One report in Business Week noted that there were 120 global chemical sites valued at more than $1 billion currently under construction in the world. Of those, only one was located in the United States. The remaining plants – offering high wages and stable employment – are being constructed in places where energy and raw materials not only cost less, but their availability and prices are more stable, too.
Dow Chemical Company, for example, is currently building a $4 billion plant in Oman. This plant was originally going to be built in Freeport, Texas. But the high cost of natural gas in this country – which was 12 times higher in Texas than on the Arabian Peninsula – forced Dow to site it in the Middle East instead.
With that decision, America has lost a new plant that will employ 1,000 people in high-paying science, engineering and operations jobs – and we have taken on more step toward creating for our chemicals industry the same kind of dependence that we face with imported oil. One thousand employees who could have been U.S. employees and billions of dollars that could be flowing into – rather than from the U.S. economy – if we had an energy policy that worked to help – not punish – industrial manufacturers like Dow.
Dow isn't alone, of course. Every industrial company is facing the same dilemma. Build in the U.S. or build overseas. Invest where the energy prices are a liability – or go where they are an asset.
That's why I was so pleased when I saw that Congress finally created within the Energy Policy Act of 2005 the incentives that would help correct 20 years of short-sighted energy regulations and finally begin to move us away from a costly and wasteful dependence on natural gas for electricity generation.

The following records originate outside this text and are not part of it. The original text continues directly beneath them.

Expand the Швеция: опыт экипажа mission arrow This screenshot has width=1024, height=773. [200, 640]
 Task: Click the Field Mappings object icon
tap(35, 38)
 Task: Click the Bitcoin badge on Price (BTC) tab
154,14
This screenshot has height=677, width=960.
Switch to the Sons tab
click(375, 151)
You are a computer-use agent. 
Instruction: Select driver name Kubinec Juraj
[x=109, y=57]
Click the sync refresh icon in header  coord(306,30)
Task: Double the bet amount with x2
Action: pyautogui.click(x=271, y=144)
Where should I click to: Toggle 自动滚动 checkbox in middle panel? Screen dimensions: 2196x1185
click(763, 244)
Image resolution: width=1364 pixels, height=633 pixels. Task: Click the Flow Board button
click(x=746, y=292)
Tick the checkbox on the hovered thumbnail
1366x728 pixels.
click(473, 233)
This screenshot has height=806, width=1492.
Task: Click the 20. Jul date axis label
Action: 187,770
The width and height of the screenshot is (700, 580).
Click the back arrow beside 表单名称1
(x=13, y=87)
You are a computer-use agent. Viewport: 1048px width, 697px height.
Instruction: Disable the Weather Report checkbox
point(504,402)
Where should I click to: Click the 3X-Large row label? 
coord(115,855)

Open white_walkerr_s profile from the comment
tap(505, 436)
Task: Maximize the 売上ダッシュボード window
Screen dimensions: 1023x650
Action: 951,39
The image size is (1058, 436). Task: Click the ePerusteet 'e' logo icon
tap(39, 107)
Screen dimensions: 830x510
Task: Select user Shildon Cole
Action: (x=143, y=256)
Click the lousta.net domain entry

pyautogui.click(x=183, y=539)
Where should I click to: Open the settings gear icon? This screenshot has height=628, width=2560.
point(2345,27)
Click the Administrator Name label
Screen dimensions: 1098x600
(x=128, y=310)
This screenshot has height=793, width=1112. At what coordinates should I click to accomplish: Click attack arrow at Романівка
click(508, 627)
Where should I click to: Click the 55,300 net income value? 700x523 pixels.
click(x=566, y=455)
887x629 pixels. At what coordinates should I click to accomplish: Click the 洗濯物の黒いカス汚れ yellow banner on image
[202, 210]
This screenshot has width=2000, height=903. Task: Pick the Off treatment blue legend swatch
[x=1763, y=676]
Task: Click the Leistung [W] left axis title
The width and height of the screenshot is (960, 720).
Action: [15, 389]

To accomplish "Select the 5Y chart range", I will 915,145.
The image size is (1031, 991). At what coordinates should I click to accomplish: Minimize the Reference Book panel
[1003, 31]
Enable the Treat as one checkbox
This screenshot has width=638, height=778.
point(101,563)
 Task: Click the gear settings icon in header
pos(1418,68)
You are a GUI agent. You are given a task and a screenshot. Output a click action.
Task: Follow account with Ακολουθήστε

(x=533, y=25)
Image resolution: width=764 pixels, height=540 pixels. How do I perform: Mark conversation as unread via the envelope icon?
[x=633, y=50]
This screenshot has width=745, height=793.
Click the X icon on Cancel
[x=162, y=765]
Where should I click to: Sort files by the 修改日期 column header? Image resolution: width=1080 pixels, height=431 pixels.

Importance of Gasification
Wide spread deployment of sound, proven gasification technology is an important tool that can help keep currently-natural-gas-dependent globally competitive American industries in America. Gasification provides the opportunity for American industry to use a wide array of feedstocks such as coal, petcoke, biomass and even many industrial waste materials in lieu of expensive natural gas. On the market side, creation of synthesis gas permits a very broad suite of products and uses. So, gasification technologies offer important flexibility to industry.
• Feedstock Diversity - Reduced cost and greater flexibility of feedstock input. Industrial manufacturers operate in a globally competitive market where their price of natural gas makes a huge difference in final product prices. Unlike the electric utility industry, for example, production costs largely determine where our goods are manufactured.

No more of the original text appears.